SAN FRANCISCO (GenomeWeb) – At the American Society of Microbiology's annual Microbe conference here over the weekend, Joe DeRisi, co-president of the Chan Zuckerberg Biohub, said that with funding from the Bill and Melinda Gates Foundation the Biohub has awarded grants to research groups in 10 countries to begin implementing metagenomic sequencing for infectious diseases.
Grants were awarded to research groups in Bangladesh, Brazil, Cambodia, Kenya, Malawi, Nepal, Pakistan, South Africa, The Gambia, and Vietnam. Starting next month, researchers from the respective teams will come to the University of California, San Francisco to receive training in a metagenomic sequencing protocol. In addition, they will also receive sequencing equipment and reagents, as well as bioinformatics support, DeRisi said.
The Biohub team has developed a cloud-based, open-source pipeline for pathogen detection and surveillance called ID-seq, and DeRisi said that the team sought funding from the Gates Foundation to work with groups around the world following a successful pilot project in Bangladesh.
In collaboration with a team led by Senjuti Saha, a clinical microbiologist at the Child Health Research Foundation in Dhaka, Bangladesh, the researchers began implementing metagenomic sequencing of cerebrospinal fluid to understand the cause of meningitis.
DeRisi said that meningitis is a major cause of death in children in Bangladesh, but the underlying cause of meningitis is unknown in the majority of cases. Researchers at the Biohub had been developing a research version of a metagenomic NGS test for cerebrospinal fluid that is now being implemented clinically at the University of California, San Francisco, and they thought that the pipeline could help Saha's team. Saha came to the Biohub where she learned how to run the test and use the ID-seq pipeline, and launched a pilot study back in Dhaka.

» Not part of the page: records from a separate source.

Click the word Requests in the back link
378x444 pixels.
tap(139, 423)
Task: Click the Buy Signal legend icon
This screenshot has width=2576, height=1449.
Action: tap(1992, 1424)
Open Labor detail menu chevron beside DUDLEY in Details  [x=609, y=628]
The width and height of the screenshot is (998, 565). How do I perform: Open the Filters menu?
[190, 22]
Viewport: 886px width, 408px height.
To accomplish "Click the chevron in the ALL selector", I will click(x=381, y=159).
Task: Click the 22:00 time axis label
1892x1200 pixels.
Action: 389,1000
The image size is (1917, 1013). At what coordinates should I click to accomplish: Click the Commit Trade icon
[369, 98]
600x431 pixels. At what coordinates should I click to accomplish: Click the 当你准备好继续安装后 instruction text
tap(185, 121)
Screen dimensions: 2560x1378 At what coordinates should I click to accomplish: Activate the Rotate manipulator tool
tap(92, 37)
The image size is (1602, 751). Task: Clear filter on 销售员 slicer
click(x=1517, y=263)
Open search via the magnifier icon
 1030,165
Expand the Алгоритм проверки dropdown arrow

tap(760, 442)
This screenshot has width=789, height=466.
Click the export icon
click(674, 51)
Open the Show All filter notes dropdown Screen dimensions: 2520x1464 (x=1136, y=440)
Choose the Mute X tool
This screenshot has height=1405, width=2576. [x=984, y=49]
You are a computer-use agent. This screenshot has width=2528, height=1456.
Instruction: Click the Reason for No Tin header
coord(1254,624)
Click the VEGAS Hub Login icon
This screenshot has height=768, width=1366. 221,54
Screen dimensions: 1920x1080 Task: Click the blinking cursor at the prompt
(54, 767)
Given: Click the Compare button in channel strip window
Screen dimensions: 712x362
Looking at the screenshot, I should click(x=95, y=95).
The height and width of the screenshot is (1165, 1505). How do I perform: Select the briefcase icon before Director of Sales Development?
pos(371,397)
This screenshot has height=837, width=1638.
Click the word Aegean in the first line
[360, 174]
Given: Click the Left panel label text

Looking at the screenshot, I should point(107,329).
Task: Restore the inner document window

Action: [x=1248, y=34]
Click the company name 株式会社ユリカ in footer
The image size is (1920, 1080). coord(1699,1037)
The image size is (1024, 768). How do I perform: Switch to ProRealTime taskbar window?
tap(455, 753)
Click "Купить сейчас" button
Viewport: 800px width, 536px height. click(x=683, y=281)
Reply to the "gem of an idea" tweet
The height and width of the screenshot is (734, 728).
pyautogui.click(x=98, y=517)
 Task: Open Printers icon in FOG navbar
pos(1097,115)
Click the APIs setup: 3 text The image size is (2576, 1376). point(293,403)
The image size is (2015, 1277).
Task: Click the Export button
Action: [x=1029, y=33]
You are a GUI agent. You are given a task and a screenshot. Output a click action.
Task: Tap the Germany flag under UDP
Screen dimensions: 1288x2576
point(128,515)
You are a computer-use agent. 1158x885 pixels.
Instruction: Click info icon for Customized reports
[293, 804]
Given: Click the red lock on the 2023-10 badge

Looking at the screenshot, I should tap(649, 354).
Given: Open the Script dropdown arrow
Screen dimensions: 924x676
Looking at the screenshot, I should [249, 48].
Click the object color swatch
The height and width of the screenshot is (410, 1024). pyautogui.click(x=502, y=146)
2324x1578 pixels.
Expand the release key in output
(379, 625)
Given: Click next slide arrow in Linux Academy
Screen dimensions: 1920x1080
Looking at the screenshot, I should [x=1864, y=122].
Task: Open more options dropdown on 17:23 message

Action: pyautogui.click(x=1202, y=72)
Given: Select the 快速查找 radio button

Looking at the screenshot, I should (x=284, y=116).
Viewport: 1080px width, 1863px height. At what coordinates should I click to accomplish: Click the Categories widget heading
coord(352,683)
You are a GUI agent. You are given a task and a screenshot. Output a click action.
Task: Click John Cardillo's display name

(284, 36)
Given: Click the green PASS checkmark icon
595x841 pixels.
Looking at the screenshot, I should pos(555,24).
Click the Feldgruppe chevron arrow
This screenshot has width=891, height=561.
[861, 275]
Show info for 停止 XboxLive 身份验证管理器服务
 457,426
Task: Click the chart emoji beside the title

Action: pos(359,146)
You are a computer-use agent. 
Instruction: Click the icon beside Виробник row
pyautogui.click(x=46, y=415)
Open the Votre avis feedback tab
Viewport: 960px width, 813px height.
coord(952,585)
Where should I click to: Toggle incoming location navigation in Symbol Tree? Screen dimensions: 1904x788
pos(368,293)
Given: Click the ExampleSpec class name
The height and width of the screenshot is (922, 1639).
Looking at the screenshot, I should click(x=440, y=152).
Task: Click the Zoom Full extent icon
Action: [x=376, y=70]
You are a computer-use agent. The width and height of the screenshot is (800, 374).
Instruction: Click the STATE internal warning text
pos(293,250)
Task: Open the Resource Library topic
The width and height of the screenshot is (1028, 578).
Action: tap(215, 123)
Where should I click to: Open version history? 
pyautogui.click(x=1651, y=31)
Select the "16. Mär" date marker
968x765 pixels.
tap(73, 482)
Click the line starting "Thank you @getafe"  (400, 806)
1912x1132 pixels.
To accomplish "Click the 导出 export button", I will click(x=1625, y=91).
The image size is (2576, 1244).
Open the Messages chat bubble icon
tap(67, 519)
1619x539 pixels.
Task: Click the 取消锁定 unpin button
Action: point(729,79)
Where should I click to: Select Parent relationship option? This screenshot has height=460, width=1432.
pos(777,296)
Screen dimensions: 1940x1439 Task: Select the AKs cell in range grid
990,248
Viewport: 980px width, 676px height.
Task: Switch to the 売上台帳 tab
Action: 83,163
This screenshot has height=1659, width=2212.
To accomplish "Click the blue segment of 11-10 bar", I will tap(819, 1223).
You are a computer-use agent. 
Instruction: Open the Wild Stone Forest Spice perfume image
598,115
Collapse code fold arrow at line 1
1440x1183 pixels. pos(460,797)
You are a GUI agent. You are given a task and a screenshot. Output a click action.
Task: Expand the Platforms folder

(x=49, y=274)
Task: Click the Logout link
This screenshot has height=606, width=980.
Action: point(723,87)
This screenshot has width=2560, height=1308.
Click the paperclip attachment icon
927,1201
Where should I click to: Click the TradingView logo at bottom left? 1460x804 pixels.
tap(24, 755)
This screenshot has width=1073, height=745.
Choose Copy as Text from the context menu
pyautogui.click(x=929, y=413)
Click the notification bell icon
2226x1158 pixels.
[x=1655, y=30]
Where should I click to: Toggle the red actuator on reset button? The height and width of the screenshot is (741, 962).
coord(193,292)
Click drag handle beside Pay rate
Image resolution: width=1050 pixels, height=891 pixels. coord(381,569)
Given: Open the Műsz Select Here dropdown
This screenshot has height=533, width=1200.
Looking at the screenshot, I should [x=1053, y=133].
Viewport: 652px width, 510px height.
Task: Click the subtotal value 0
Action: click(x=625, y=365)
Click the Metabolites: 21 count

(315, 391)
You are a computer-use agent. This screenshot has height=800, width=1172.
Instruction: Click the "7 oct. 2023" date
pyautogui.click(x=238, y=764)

The team described the results of the 91-person pilot in a preprint posted on the BioRxiv server in March. They ran the ID-seq pipeline on cerebrospinal fluid from 36 positive control samples with known neurologic infection, 30 samples without infection, and 25 cases of unexplained meningitis.
DeRisi described one particular case in which ID-seq identified chikungunya virus in the CSF sample of a five-day-old neonate who had unexplained meningitis, which was subsequently confirmed. The ID-seq pipeline also includes de novo assembly, DeRisi said, so the researchers were able to assemble the whole genome of the chikungunya virus and do phylogenetic analysis.
The researchers found that the chikungunya genome was more than 99 percent similar to a strain that had originated in Pakistan and caused a febrile outbreak in Dhaka in the summer of 2017. Chikungunya was also found in two other individuals in the study who had had unexplained meningitis. Sequencing and phylogenetic analysis found that all three chikungunya genomes were highly similar to each other and to the 2017 strain that had caused the febrile outbreak.
So, the researchers wondered whether the virus had also caused additional cases of meningitis. When they went back and examined 472 cerebrospinal fluid samples that had been collected during the summer of 2017, they found an additional 17 cases. While chikungunya has increasingly been reported to be associated with neurological illnesses, such cases had not previously been identified in Bangladesh, so the finding could help inform future policy decisions.
DeRisi said that the 10 new projects will begin kicking off next month as researchers start coming to San Francisco for training. The projects run the gamut of infectious disease research and include pathogen discovery, research on vector-borne disease, neonatal sepsis, zoonotic transmission, antimicrobial resistance, and uncovering causes of unexplained childhood mortality.
The goal is for "training and open-access platforms like ID-seq [to make metagenomic sequencing] globally accessible," DeRisi said.
In addition, he said, he hoped the research groups using ID-seq would use it as a means to share their data with other microbiology researchers. "It's something that doesn't routinely happen, but should," he said, and would be critical if researchers wanted to stop the spread of emerging pathogens.